The trial caused a sensation in London, where at least eight pamphlets were quickly published, some denouncing Wenham and others proclaiming her innocence. Three of them were written by the younger Francis Bragge, who had received his B.A. from Peterhouse, Cambridge, a few months earlier, and was ordained as a deacon in London later in the year. He was a witness at the trial, and his first publication, A Full and Impartial Account of the Discovery of Sorcery and Witchcraft, Practis'd by Jane Wenham of Walkern in Hertfordshire contains the most detailed contemporary description of the case.

==Historical debate==
Some historians, such as Sir Keith Thomas, have suggested, taking this case is an example, that at this stage in English history there was generally a difference in attitudes towards supposed witchcraft between educated and less educated people, the latter being more credulous. However, the Wenham case is arguably more complicated than this distinction might imply, as Henry Chauncy, for example, was a published author who had studied at Cambridge University. Chauncy's motivation has been the subject of speculation. Ian Bostridge, one of Keith Thomas's students, has argued that political issues were involved in the case.

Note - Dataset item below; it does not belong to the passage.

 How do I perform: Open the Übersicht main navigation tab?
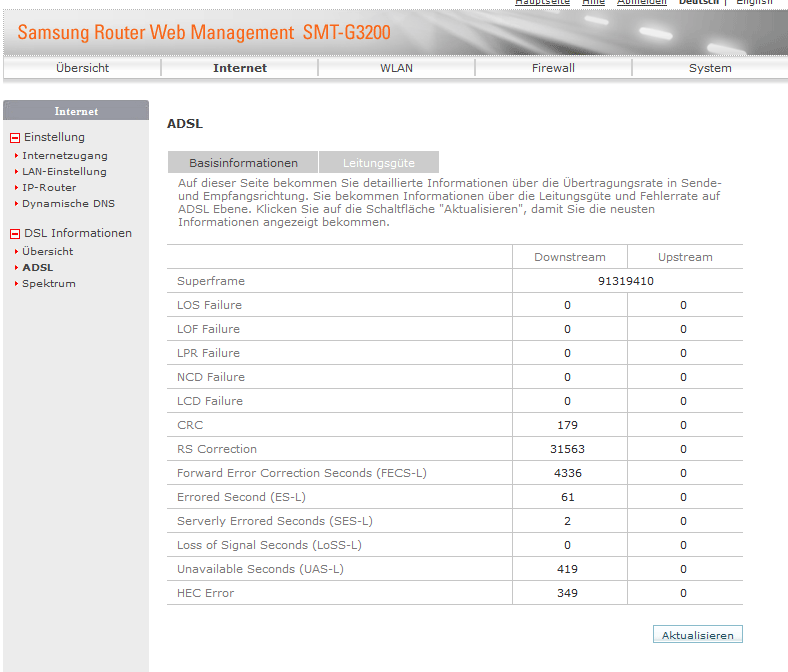[x=82, y=68]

In 1700 about a fifth of the population of Hertfordshire were nonconformists and a return made in 1715, shows that Walkern, a small rural parish then had eighty-four dissenting families. The house of Edward Ives in Walkern had been certified for meetings of protestant dissenters for religious worship in 1699. According to Francis Bragge, Wenham said that she was "prosecuted out of Spite, only because she went to the Dissenting Meetings".

==Plays==
=== The Last Witch ===
In 2012, a play entitled The Last Witch was performed at Hertford Theatre and Walkern Hall, 300 years after the original trial. Written by Kate Miller and directed by former Hertfordshire vicar Richard Syms, the play starred Toni Brooks as the titular character, with Rhiannon Drake as Anne Thorne and Lindsay Cooper as Debora Gardiner.

=== Jane Wenham: The Witch of Walkern ===
In 2015 a play about Wenham by Rebecca Lenkiewicz opened at Watford Palace Theatre and went on tour.